My Son Plays Satriani’s Love Thing
My Son played lead guitar on Joe Satriani “Love Thing” in dedication to his sister and brother-in-law at their recent wedding celebrations. We all loved this beautiful and moving song (though it has no lyrics, being an instrumental ballad).
His first guitar was an Ibanez because he is a big fan of Joe Satriani. In this video, he plays the same brand of guitars Satriani uses on many of his songs including the Love Thing.
Recently we bought him a Fender Stratocaster guitar and he asked how is he going to pay back the cost of this rather expensive guitar. I said, “Pay back in (good school) Grades”. Which he did!
I am really proud of him for the dedication and the hard work he has put into it. Even though he has been playing guitar daily for the past 14 months, his academic grades have not dropped.

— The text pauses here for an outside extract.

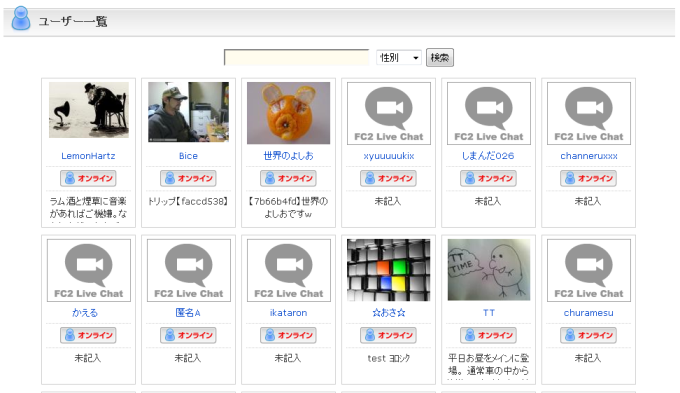
Task: Click ikataron's FC2 Live Chat placeholder icon
Action: [x=288, y=270]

In fact, his point average has improved achieving As or A+ in all his subjects.
What I find amazing is that he had not shown any interest in music until he started schooling in ACS(I) in 2008. In fact, his typical response to primary school’s music classes was: “I’m not very good at it”.
I guess, it was when he started going to rock concerts that he began to enjoy the feel of live music and appreciate the musical instruments more deeply.
It just goes to show that all teens need is a purpose and goal in life and they will do just fine.
Studies show that teens go to traumatic changes between 13-20 years of age as discussed in Michael J. Bradley’s excellent book (also available in audiobook format): “Yes, Your Teen is Crazy!: Loving Your Kid Without Losing Your Mind” Michael J. Bradley‘s (a psychologist using current brain research) book uses real life examples in a humorous way to explain why teens seem to routinely cruise out of control and what parents can do to guide them back to the real world – away from the unintentional end game of self-destruction, unproductive distractions and bad relationships.
Teens may not show that they need their parents (other than financial support). But they do! Show them how to cope with the stresses of changes, both physically and emotionally, and you will have children who will be happy for the rest of their lives.
Most of all, love them for who they are rather than who you want them to be.
Show them love, give them encouragement, don’t be discouraged if they blow-up in your face – and everything else will work out for themselves. Remember, teen years is a temporary phase, just like childhood. Look for the longer term relationship with your child – when they finally become adults just like you and me.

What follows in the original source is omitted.